The problem with a DNA database is that everytime they run a search against it, everyone in the database is a suspect.
"Blah blah blah it's no different than fingerprints blah blah blah"
You're wrong. It's nothing like fingerprints. My fingerprints are unique.
With DNA, they can get a partial match based on your relatives. Ontop of that, DNA matching isn't always all that accurate. You can read a lengthy book excerpt that goes in depth.
DNA evidence isn't always all the prosecutors make it out to be.
[Fuck Beta]
o0t!
Finger prints are very hard to fake. Sure, you COULD do it, but DNA is designed to facilitate replication.
A few dollars and a PCR machine, and there's enough DNA to "taint" anything I want. If I already have the DNA, I can frame someone with DNA "evidence" and the current miseducated jury will proclaim the 100% match to be 100% proof.
So you should be worried about databases of DNA. There's no worry about using the DNA itself, just the governmental agencies posessing it. If a court orders I give a DNA sample to test against existing evidence, I can't see the easy ability for abuse (I'm not considering the self-incrimination angle.)
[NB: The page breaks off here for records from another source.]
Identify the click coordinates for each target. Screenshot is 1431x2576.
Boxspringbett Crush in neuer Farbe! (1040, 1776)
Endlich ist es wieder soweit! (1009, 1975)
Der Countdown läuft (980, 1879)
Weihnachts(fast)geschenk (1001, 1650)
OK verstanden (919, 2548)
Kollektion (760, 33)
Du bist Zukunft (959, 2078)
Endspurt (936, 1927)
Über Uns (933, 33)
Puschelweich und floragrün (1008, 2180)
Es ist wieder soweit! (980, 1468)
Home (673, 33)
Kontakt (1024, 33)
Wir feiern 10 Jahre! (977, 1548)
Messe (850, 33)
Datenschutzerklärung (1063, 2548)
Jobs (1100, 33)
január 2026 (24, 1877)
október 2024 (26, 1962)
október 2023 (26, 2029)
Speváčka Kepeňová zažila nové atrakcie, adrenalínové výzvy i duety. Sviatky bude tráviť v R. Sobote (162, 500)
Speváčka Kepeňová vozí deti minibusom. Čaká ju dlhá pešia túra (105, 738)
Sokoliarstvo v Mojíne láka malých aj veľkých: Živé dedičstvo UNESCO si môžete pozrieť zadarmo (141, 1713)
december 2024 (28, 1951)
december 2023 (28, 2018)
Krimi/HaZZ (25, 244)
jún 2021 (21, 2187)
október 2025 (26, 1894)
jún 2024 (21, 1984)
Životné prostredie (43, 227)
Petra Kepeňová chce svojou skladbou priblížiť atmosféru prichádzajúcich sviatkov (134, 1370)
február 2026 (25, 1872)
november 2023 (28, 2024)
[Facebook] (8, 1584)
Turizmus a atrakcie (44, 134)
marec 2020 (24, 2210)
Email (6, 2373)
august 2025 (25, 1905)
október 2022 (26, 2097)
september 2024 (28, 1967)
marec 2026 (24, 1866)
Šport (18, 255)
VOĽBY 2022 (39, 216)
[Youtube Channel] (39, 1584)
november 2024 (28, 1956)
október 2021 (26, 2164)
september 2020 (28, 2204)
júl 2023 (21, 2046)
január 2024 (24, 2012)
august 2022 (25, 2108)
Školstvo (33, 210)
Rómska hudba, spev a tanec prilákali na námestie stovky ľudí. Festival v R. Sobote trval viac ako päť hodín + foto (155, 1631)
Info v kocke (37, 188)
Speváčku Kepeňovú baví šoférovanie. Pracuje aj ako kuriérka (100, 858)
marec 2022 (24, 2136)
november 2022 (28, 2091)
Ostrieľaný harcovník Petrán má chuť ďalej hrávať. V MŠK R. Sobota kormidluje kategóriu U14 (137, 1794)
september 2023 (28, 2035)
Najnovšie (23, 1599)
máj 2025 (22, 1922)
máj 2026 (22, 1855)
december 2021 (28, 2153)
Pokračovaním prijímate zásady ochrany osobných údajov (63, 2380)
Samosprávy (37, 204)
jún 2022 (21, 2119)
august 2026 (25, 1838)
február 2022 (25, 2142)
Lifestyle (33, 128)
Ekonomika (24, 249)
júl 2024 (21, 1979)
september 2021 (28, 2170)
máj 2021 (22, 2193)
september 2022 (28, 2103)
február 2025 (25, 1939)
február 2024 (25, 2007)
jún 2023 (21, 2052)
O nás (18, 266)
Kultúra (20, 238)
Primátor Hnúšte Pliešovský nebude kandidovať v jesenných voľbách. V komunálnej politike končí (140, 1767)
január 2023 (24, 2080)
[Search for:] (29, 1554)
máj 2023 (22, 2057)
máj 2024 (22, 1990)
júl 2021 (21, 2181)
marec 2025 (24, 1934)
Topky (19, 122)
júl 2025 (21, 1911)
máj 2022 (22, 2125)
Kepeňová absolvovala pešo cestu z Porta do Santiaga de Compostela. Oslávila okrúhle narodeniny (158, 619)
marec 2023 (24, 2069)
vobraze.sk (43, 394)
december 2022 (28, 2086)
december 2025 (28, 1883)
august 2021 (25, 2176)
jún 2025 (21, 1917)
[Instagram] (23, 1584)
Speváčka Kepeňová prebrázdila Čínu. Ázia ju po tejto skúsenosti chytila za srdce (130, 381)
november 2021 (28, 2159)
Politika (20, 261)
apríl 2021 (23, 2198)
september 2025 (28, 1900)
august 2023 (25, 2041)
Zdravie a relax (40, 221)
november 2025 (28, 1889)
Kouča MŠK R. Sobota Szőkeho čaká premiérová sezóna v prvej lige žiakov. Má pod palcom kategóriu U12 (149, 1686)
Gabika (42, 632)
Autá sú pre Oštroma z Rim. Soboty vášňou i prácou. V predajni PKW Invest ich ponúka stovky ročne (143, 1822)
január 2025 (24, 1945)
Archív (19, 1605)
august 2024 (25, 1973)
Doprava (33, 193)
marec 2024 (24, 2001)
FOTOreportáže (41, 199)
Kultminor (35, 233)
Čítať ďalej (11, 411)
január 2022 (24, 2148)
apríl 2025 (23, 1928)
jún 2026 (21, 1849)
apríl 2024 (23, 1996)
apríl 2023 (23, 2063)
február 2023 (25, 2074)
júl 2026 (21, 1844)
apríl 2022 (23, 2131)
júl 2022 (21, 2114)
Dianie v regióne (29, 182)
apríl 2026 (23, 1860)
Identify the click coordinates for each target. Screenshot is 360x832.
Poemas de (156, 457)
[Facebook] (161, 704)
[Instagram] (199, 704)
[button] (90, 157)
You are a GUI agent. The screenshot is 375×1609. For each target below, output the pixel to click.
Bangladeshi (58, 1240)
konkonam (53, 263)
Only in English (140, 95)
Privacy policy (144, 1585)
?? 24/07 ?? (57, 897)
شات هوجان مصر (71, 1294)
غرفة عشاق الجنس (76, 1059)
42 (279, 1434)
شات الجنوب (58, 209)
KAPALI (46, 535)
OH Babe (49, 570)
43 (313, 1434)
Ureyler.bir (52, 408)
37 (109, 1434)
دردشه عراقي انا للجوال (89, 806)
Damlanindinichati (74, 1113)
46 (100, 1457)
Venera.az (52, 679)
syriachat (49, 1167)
A database is a much different matter.
Looks like Mr. John Doe has finally gone too far. Pull his DNA file, duplicate it in mass, and
spread it around the next dead homeless person you find. Who knew he was socially unbalanced and
liked to kill homeless people? Well, those political activists were always a strange bunch! A
few years in prison will help him sort is out.
When did it become appropriate for the government to own a piece of you? A fingerprint is an external feature, but DNA is a part of you. Ceratinly it will be put to noble uses, but like anything that is available, sooner or later it will also be put to much less than noble uses. That's just human nature.
Any "thing" that requires more money
Now, we just have to test the validity of the assertion that giant databases increase the incidence of wrongful accusations.